About this task: Go through the entries below and pick out every line with "Contact".

Records from a data source:
+-------+
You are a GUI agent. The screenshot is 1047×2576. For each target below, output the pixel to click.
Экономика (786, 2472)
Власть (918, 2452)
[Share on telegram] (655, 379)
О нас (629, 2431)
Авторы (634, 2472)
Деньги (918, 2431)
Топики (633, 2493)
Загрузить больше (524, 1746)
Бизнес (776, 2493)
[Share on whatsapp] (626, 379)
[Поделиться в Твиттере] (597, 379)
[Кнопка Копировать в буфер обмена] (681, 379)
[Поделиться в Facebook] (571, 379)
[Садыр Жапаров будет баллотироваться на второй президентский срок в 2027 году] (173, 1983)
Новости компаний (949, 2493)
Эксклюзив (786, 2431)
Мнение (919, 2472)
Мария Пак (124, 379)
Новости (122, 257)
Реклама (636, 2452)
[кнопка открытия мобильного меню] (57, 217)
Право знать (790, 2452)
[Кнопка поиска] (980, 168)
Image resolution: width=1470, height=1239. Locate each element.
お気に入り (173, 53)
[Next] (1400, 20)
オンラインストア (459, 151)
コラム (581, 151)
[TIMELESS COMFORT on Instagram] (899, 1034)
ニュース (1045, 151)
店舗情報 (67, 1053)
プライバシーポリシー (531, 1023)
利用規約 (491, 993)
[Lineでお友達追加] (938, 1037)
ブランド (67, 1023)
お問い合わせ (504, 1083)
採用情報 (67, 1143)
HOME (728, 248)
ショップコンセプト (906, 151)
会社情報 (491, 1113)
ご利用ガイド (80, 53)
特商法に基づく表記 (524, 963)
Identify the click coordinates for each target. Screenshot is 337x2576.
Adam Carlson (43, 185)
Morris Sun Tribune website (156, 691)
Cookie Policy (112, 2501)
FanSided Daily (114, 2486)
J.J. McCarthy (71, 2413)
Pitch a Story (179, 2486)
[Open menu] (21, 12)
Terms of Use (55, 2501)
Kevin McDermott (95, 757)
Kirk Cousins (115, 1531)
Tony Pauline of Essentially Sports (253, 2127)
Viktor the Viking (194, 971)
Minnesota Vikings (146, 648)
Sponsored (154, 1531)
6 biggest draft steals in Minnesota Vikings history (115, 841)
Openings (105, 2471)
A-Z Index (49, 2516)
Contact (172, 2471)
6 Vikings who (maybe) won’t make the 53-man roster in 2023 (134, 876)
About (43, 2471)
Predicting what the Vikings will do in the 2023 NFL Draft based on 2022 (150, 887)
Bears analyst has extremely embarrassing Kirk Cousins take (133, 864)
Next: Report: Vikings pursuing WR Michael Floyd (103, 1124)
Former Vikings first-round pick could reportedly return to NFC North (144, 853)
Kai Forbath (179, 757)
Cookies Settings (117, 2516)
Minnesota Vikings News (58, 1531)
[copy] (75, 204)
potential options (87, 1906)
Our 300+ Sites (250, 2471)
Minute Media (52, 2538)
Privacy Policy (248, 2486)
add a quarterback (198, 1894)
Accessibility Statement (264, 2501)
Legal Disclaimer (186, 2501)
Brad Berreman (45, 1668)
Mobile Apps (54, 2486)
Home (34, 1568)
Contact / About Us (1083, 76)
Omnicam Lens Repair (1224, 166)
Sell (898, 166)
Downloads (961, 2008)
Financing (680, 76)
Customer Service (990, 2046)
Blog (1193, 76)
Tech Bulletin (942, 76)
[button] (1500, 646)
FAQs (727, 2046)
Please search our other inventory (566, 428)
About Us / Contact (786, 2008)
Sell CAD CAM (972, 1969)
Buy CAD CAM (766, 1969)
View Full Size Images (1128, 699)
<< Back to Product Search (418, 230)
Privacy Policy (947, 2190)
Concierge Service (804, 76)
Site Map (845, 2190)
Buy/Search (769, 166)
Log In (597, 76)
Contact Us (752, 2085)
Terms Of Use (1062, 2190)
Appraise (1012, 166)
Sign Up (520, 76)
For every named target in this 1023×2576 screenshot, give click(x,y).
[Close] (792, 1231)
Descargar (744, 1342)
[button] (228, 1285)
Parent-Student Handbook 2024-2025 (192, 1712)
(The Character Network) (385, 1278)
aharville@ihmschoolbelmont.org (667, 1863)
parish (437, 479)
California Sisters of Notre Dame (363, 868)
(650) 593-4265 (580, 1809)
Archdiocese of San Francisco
+-------+
Exercise output:
Contact (172, 2471)
Contact / About Us (1083, 76)
About Us / Contact (786, 2008)
Contact Us (752, 2085)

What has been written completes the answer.